“You will not concede me philosophical poetry. Invert the order! Will you give me poetical philosophy, poetical science?”
— Ada Lovelace in a letter to her mother
You can probably count on one hand the number of times I’ve ever given a talk, and it’s not very often we have women-focused tech events. So besides the ones we do at the Philippine Web Designers Organization, the first Women Who WordPress Manila, made possible with Women Who Code Manila and WordPress User Group Philippines, is quite notable in my book.

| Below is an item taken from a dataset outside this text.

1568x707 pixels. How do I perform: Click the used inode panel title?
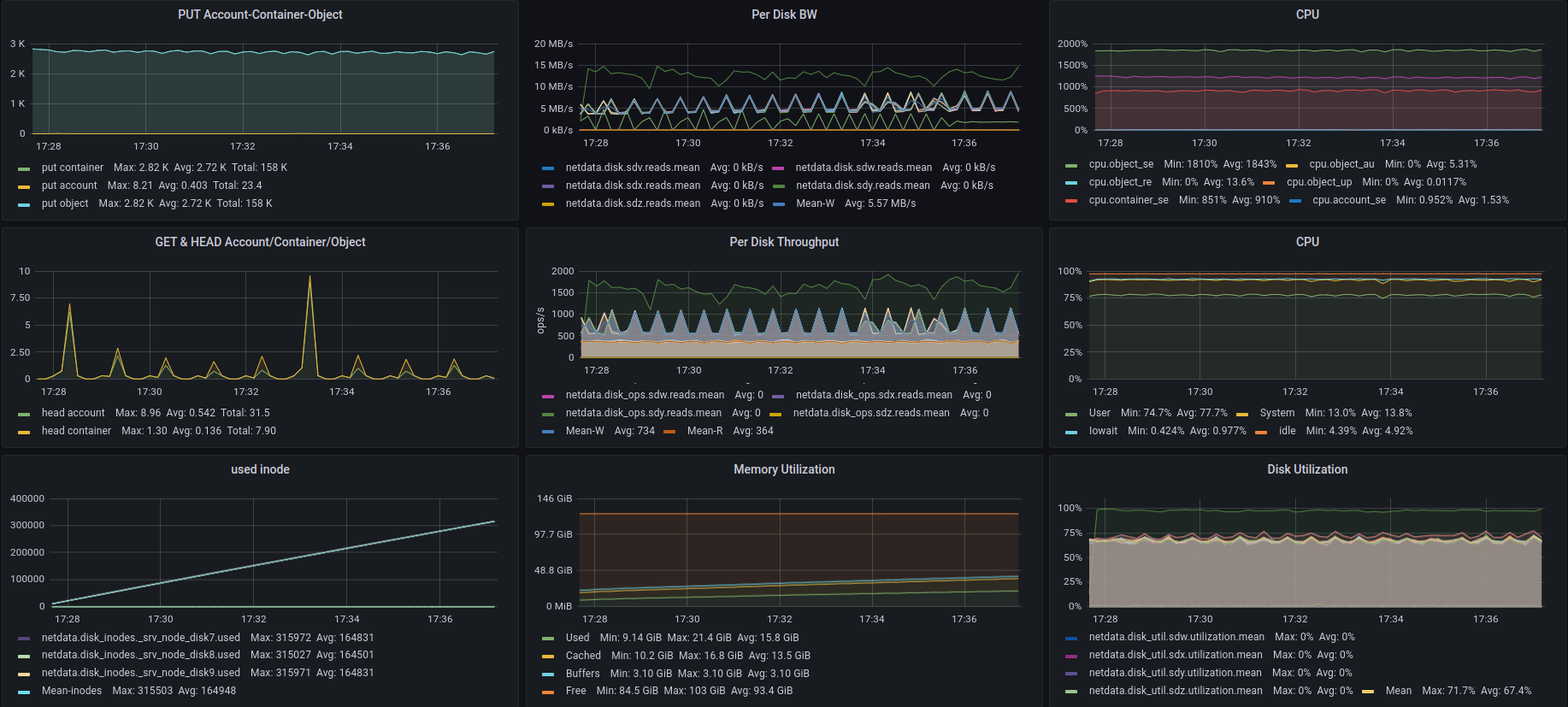(x=260, y=469)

— Women Who Code MNL (@WWCodeManila) August 5, 2017
People throw the word “empowering” in conversations about representation, diversity, and gender equality, but when you actually read or hear someone say that’s how they feel after experiencing such efforts, you start to feel that, wow, maybe this is actually making an impact. That when you see so many women at a tech event that the room can’t even hold everyone, you realize more things are possible. (See also: the Wonder Woman effect)
For my workshop track of creating a WordPress theme from scratch I thought I’d highlight the pivotal role women have had in computing history, so I made one for an imaginary blog of Ada Lovelace.

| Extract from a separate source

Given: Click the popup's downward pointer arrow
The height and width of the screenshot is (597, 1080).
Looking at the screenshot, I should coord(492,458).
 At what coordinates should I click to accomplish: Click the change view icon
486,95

I just loved the idea of mixing flowers and gears together—there’s some allegory in there about feminine and masculine stereotypes—which was probably unconsciously inspired by the beautiful art and story of the S-Town podcast. If I had more time I’d make it a little more steampunk-y. The color scheme was totally generated from this portrait, which is just so fancy and vibrant.
If you’re not aware who Augusta Byron-King is, she’s considered one of the first computer programmers in the world. She worked with Charles Babbage (who invented the Analytical Engine, the first design for the general-purpose computer), was acquaintances with Dickens & Faraday, is daughter of Lord Byron, and became countess of Lovelace.
The combination of her parents’ influences exposed her to both artistic and mathematical pursuits, shaping her thinking and approach to her work, which she called “poetical science”.
WordPress just so happens to have the motto, “Code is poetry”, so I thought it was the perfect collision of these two worlds.
As to whether I’ll release the design as a WordPress theme, I just might ;) But I gotta find some time to make it usable enough. WP themes these days are full of bells and whistles—this isn’t going to be that.